» **KURZE ÜBUNG 1**
Mit welchen zwei Maßnahmen sollen laut dem Kommentar zur EZB-Politik die Deflationsängste vertrieben und die Konjunktur stimuliert werden?
» **KURZE ÜBUNG 2**
Schreiben Sie den Kommentar zur EZB-Politik im Anschluss an seinen letzten Satz fort.

» **TEXTAUSZUG**

:::::

04.09.2014 19:12:58

DER STANDARD-Kommentar: "Das globale Kartenhaus" von Andreas Schnauder

Die EZB öffnet die Schleusen und behindert dadurch die notwendige Entschuldung (Ausgabe ET 5.9.2014)

Wien (ots) - Nun schöpft Mario Draghi aus dem Vollen. Eine weitere Zinssenkung und oben drauf ein Programm zum Ankauf von Wertpapieren soll die Deflationsängste vertreiben und die Konjunktur stimulieren. Dass die Europäische Zentralbank damit die Wende herbeizaubert, darf bezweifelt werden, ist doch die bisherige Politik der offenen Geldschleusen auch schon verpufft. Dass negative Anreize, von Preisblasen bis hin zur Stützung von Zombibanken, verstärkt werden, ist hingegen offenkundig.

:::::

» **AUSZÜGE AUS DATENSÄTZEN**
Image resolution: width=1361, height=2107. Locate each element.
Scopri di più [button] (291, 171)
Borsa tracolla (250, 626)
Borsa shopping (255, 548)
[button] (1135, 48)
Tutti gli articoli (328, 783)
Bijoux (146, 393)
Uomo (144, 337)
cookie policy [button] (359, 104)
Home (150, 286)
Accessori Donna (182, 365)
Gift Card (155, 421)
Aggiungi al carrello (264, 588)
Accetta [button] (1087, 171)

:::::

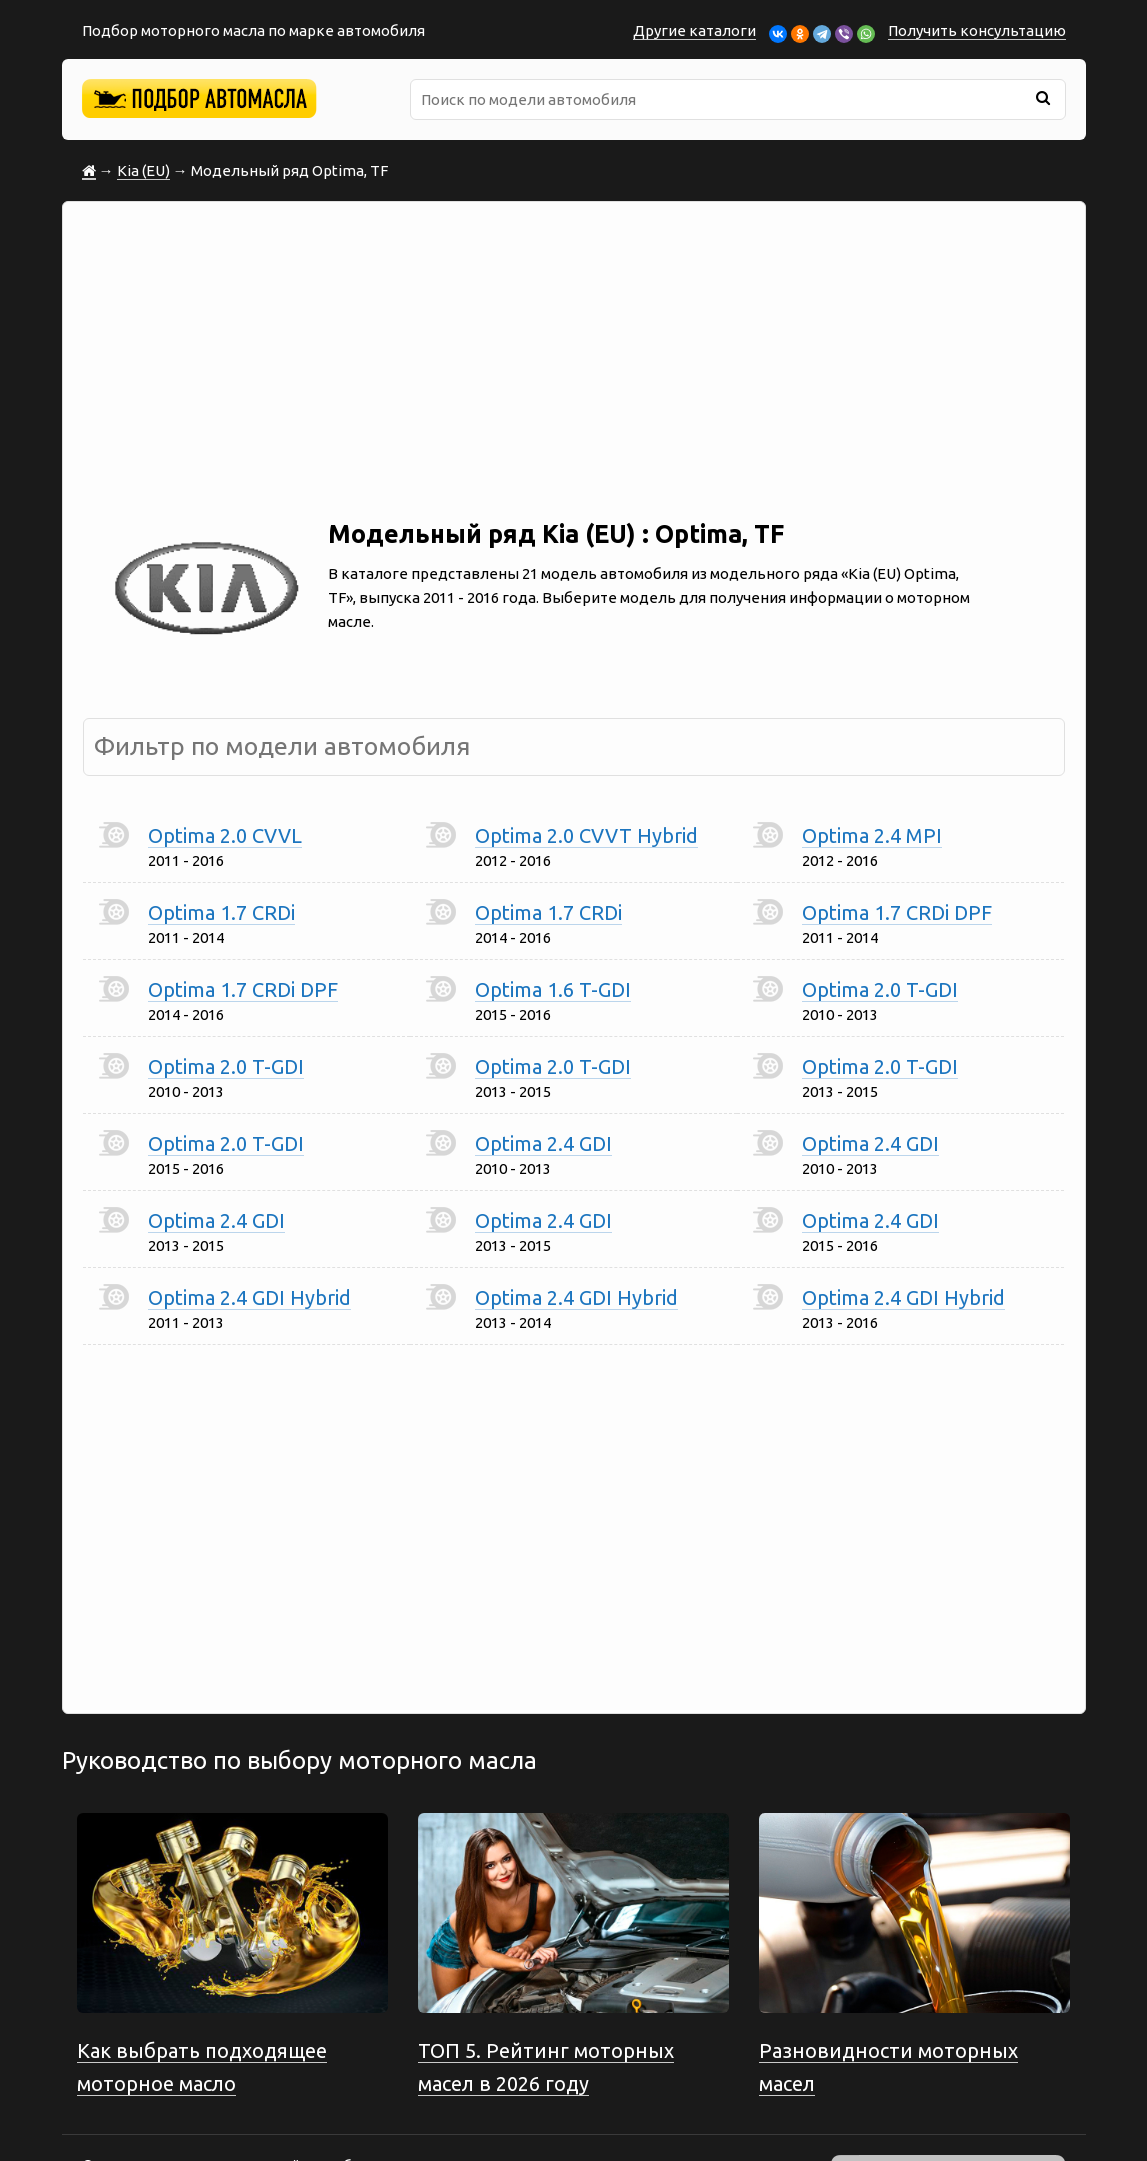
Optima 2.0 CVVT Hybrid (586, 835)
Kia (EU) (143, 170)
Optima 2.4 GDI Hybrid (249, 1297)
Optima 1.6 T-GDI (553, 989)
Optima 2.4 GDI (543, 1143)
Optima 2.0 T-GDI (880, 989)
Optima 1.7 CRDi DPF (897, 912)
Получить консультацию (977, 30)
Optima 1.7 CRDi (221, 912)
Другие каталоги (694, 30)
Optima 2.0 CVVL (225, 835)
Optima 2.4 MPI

:::::

» **ANTWORT ZUR ÜBUNG 1**
Mit einer weiteren Zinssenkung und einem Programm zum Ankauf von Wertpapieren.

» **ANTWORT ZUR ÜBUNG 2**
Keine Frage: Der Druck auf Draghi ist durch den heftigen Konjunkturabschwung und die nachlassende Teuerung merklich gestiegen; geopolitische Risiken drohen die Eurozone in ihre dritte Rezession binnen sechs Jahren zu stürzen. Dass ein Triple Dip in Zeiten von Rekordarbeitslosigkeit und -verschuldung verheerend wäre, ist unbestritten. Dennoch marschiert die EZB in die falsche Richtung und konterkariert mit ihrer Politik die dringend notwendige Entschuldung der Volkswirtschaften und die Bereinigung der Finanzindustrie.

Die Deflationsgefahr soll keineswegs kleingeredet werden, doch muss das Preisgefüge auch im Kontext gesehen werden. Sinkende Energie- und Rohstoffpreise einerseits sowie die notwendige Strukturanpassung (Lohnzurückhaltung, Ausgabenkürzungen) in der Europeripherie drücken zwangsläufig auf die Teuerung. Der Prozess ist zweifelsohne ein schmerzhafter, doch die einzige Alternative in einer gemeinsamen Währungsunion bestünde in der dauerhaften Querfinanzierung jener Staaten, die ihren Zugang zu Export- und Kapitalmärkten verloren haben.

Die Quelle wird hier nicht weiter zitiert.